Libya's U.N.-backed government, central bank to cooperate in 2017
Libya's Government of National Accord (GNA) and central bank in Tripoli say they have agreed to work together to tackle urgent economic problems in 2017, creating a potential lifeline for the U.N.-backed GNA.
The government has struggled to extend its authority since arriving in Tripoli in March, hampered by its lack of control over public finances.
The GNA was created to reconcile rival governments set up in Tripoli and the east of Libya in 2014 and to end a conflict between their armed supporters, but it has faced resistance from various factions.

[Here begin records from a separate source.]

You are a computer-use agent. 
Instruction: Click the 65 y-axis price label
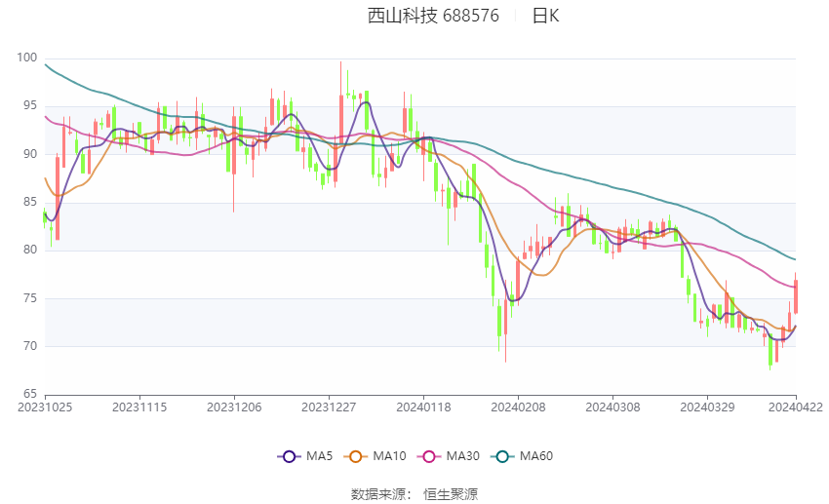coord(30,394)
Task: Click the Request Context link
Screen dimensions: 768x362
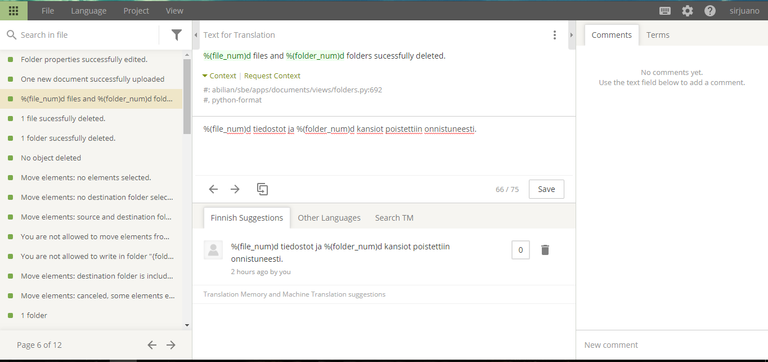Action: pos(272,76)
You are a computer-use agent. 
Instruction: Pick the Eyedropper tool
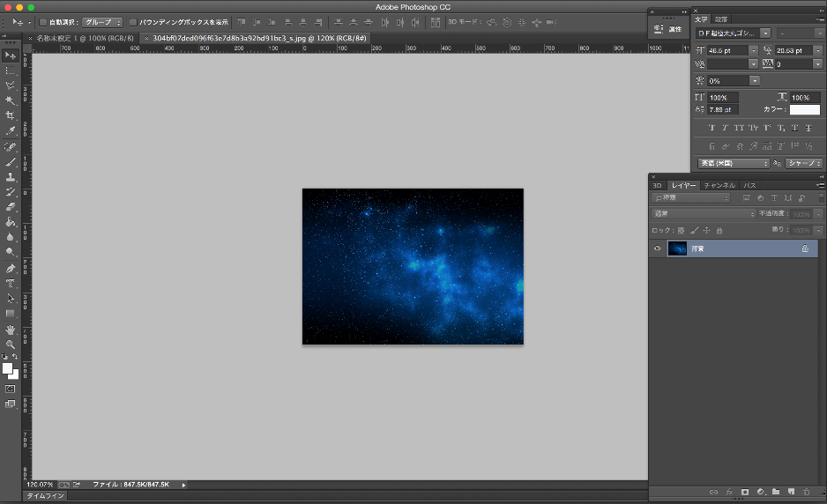[11, 130]
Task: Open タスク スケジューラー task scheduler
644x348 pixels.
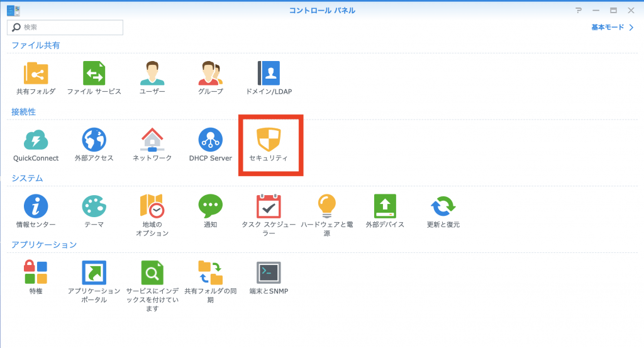Action: 269,206
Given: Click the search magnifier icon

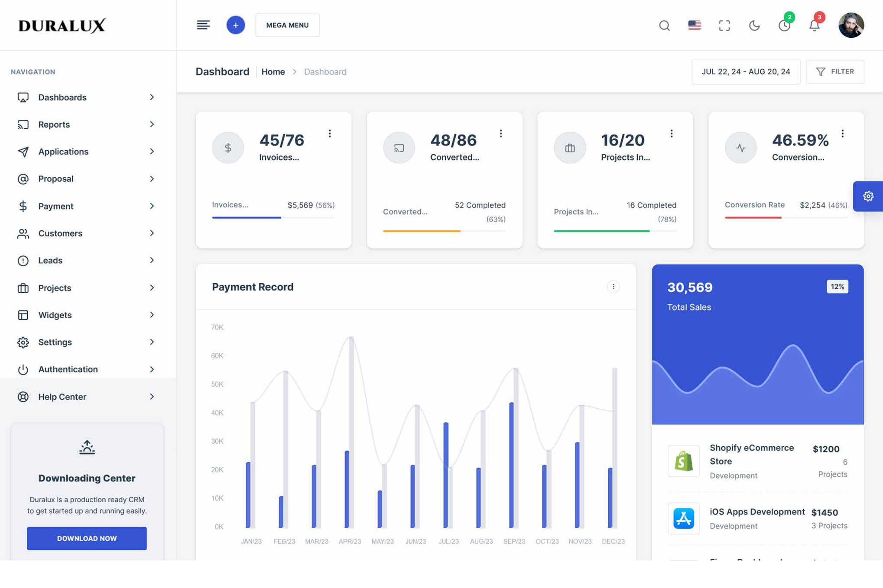Looking at the screenshot, I should 664,26.
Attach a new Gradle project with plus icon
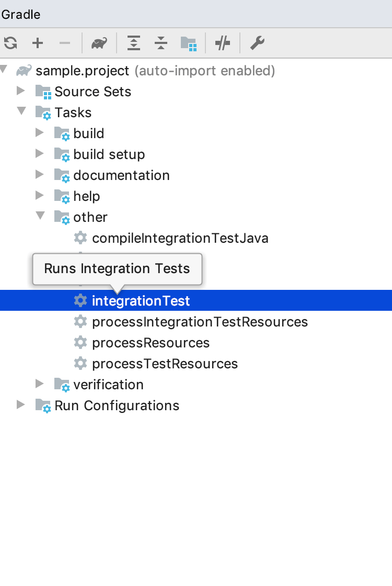 pyautogui.click(x=38, y=43)
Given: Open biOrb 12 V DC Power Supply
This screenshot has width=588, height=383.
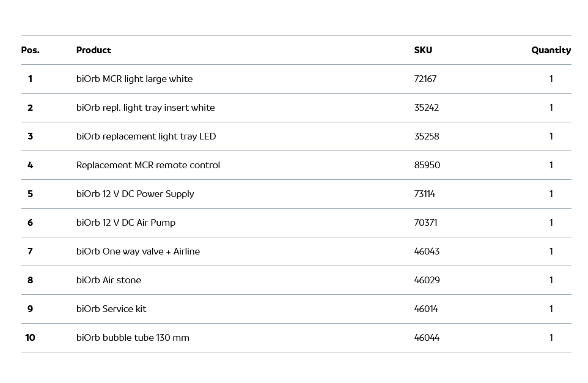Looking at the screenshot, I should coord(135,194).

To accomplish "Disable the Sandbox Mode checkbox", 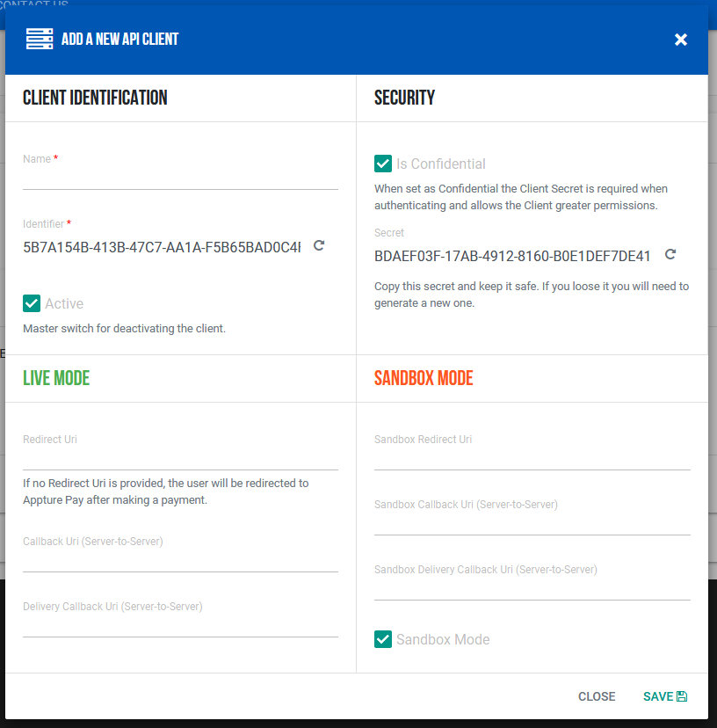I will point(383,639).
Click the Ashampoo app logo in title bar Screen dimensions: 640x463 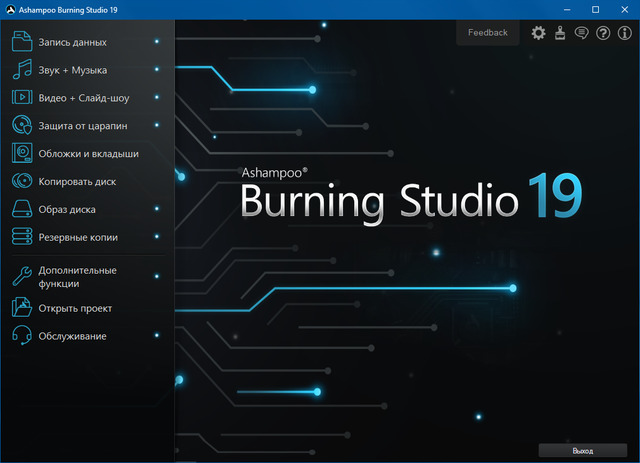click(x=11, y=9)
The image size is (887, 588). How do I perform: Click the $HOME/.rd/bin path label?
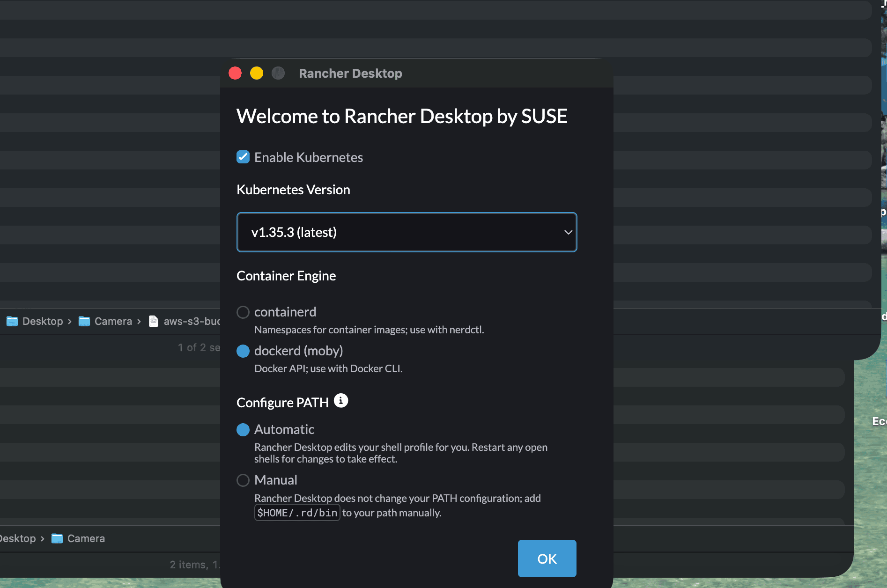(297, 512)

The central bank has been reluctant to release public funding before the GNA wins endorsement from Libya's eastern-based parliament, which it has so far failed to obtain.
With no hope of parliamentary approval for budgets, the GNA has been forced to seek instalments of emergency funding.
There have also been disagreements over how to tackle problems including a liquidity crisis, inflation, a widening black market exchange rate premium and a huge public deficit.
The GNA said in a statement on Friday that after meetings with the central bank, the Audit Bureau and the National Oil Corporation (NOC), 37 billion Libyan dinars ($25.7 billion) of public spending had been agreed for next year.
That includes 20.7 billion dinars to cover public salaries and 6.3 billion dinars for basic public goods and services and fuel subsidies, the statement said.